Why Service Meshes Matter

Over the last few years, the pace of moving workloads to the cloud has continued to accelerate. Mostly, this has been a boon for innovation, allowing complex monolithic on-prem instances to be broken into microservice architectures, which provide decoupling, agility, and stability. From a development perspective, life has in some ways never been easier. However, this decomposition has not been entirely free: breaking a monolith apart has led to the widespread adoption of Service Meshes. Service meshes typically come with several components to assist in their operation, a proxy that gets deployed alongside each service, and a control plane that coordinates these proxies and provides the desired features to the application developers. Many projects offer service mesh capabilities, like Consul and Linkerd, but this blog post is primarily focused on perhaps the most well-known mesh: Istio.

Service meshes bring many benefits to a microservices architecture. Service-to-service authorization is handled transparently by the control plane/proxy system, allowing developers to remove this burden from each individual service’s codebase. It provides developers with fine-grained controls over which services are allowed to talk to each other, and via which endpoints/HTTP methods. Mutual TLS (mTLS) is provided by the proxy system to allow for automatic authentication between services. The combination of these features provides the potential for a strong microservice architecture from a security perspective. Lastly, service meshes contribute other useful features to an application team. The mesh can be responsible for request tracing, increasing an application’s observability, and failure handling, allowing for automated request retrying/backoff.

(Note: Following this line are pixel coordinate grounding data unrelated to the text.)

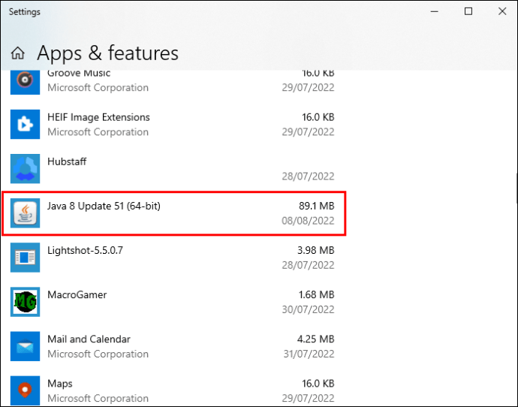Click the Maps app icon
Screen dimensions: 518x407
(26, 390)
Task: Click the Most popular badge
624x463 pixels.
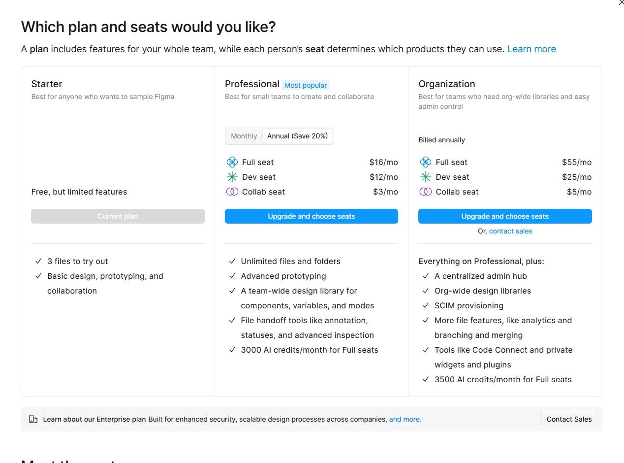Action: click(x=306, y=85)
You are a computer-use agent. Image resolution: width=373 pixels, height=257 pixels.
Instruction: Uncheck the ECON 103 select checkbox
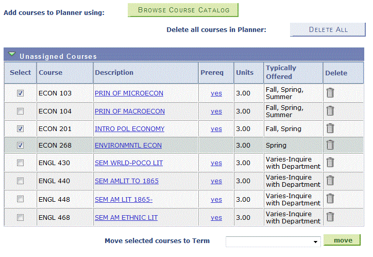click(x=20, y=93)
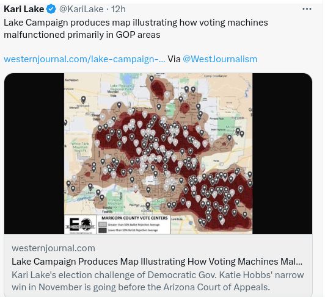This screenshot has height=297, width=325.
Task: Click the dark gray legend swatch
Action: pyautogui.click(x=103, y=230)
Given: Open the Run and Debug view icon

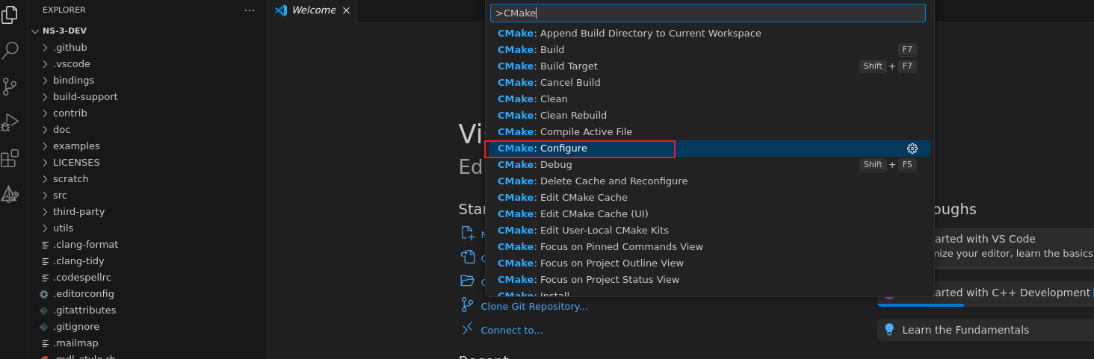Looking at the screenshot, I should [10, 122].

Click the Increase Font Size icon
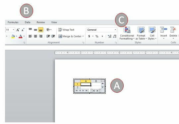click(18, 30)
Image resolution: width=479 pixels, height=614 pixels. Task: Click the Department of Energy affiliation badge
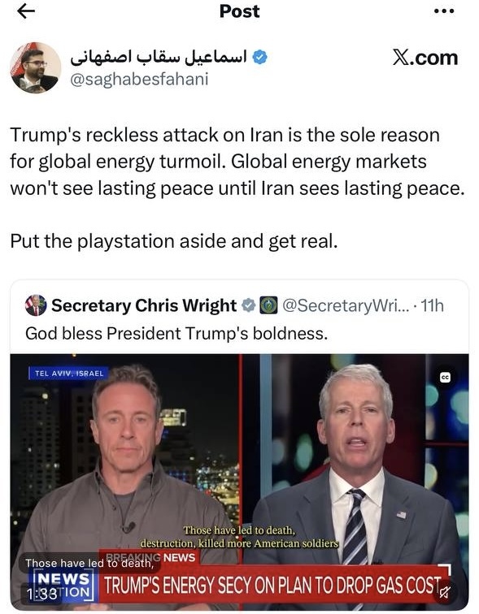tap(269, 305)
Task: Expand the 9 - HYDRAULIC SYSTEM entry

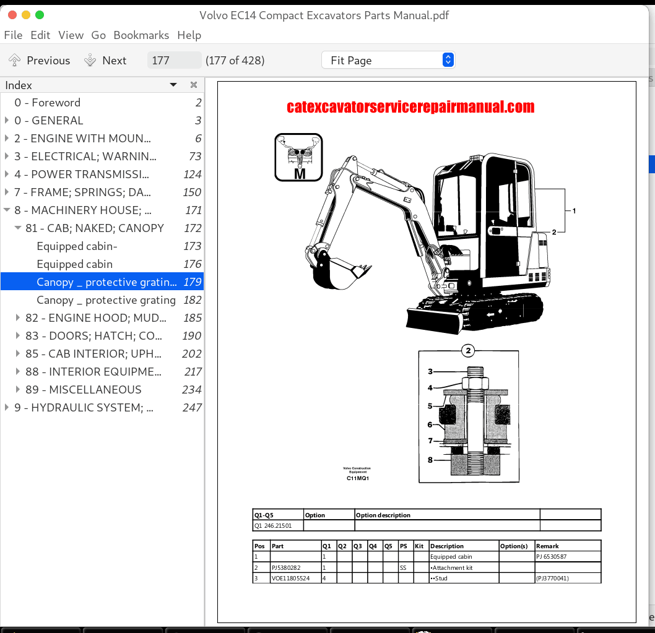Action: 6,407
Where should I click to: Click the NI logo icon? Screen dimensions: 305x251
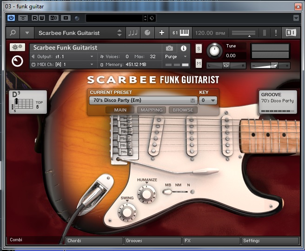pyautogui.click(x=291, y=33)
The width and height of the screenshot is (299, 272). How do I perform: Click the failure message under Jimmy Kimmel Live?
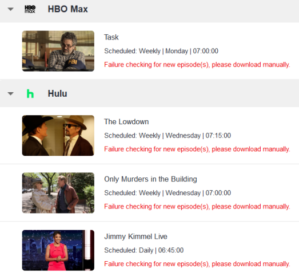[x=197, y=264]
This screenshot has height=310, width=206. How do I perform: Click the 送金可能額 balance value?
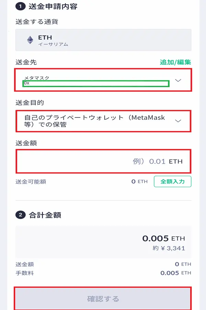click(x=139, y=182)
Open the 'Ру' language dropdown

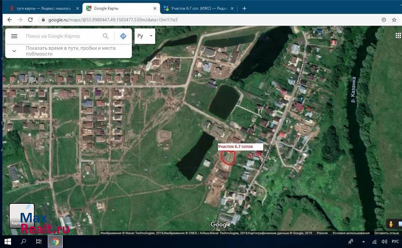[145, 36]
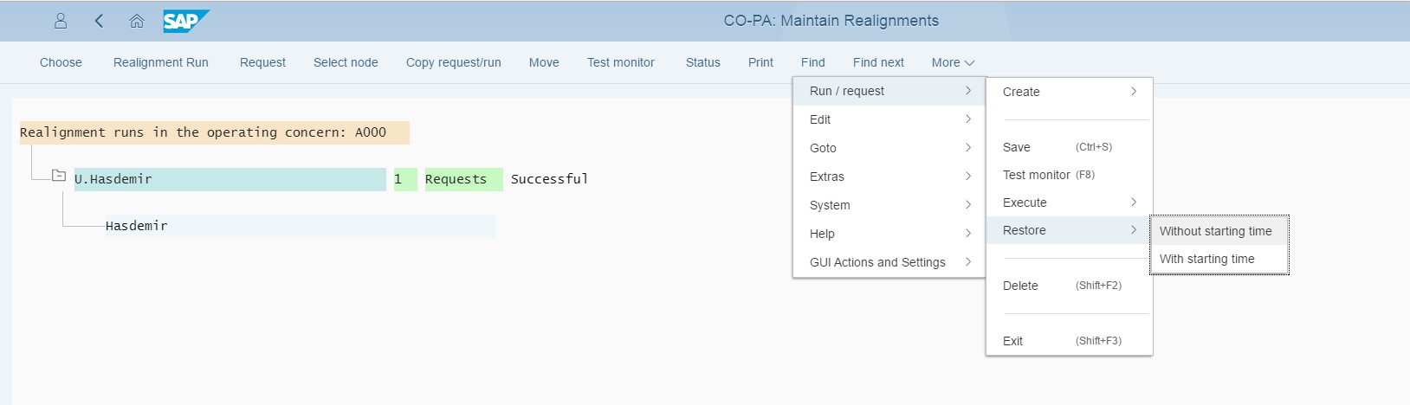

As with any sufficiently complicated software system, service meshes are not without faults, and misconfigurations in the mesh can lead to security issues that could help an attacker quickly learn about, and interact with potentially sensitive services. To begin our examination of Istio, and the inner-workings of service meshes in general, we set out to develop a tool that can discover and audit core pieces of Istio configuration and to detect common misconfigurations in its rules. Such tools, when built correctly, can be included as part of the DevOps tool chain, preventing ‘badness’ from ever even reaching production.

 

Snowcat Overview

(Snowcat is available on Github.)

Goals

Snowcat has two primary goals: to obtain information about an Istio deployment and to report on misconfigurations or deviations from best practices where possible. Istio publishes a full list of security best practices in their documentation. Snowcat currently reports on the adherence to the following best practices:

Mutual TLS: Strict vs Permissive

By default, Istio does not require mTLS for all connections. This means that sidecar proxies accept both mTLS and plaintext traffic. The operator must opt in to strict mTLS by deploying a PeerAuthentication policy in each namespace as desired. Enforcing mTLS is important to prevent attackers outside the mesh from communicating with services within the mesh. It should also be noted that mTLS policies alone are not enough. To further protect workloads within the mesh, additional controls are recommended (e.g. AuthorizationPolicies).

Unsafe Authorization Policy Patterns

Istio allows operators to apply fine-grained authorization policies to connections between workloads using the AuthorizationPolicy resource. As with firewall rules, the safest approach is to configure “default deny” policies first and make exceptions for known good cases. The following policy demonstrates a deviation from this best practice:

		apiVersion: security.istio.io/v1beta1kind: AuthorizationPolicymetadata:name: allow-with-negativespec:action: ALLOWrules:- to:- operation:notPaths:  ["/private"]	

The above policy allows all requests to endpoints that are not `/private`. If the team responsible for the microservice adds another sensitive endpoint group (e.g. `/secret`), this would be permitted under the policy.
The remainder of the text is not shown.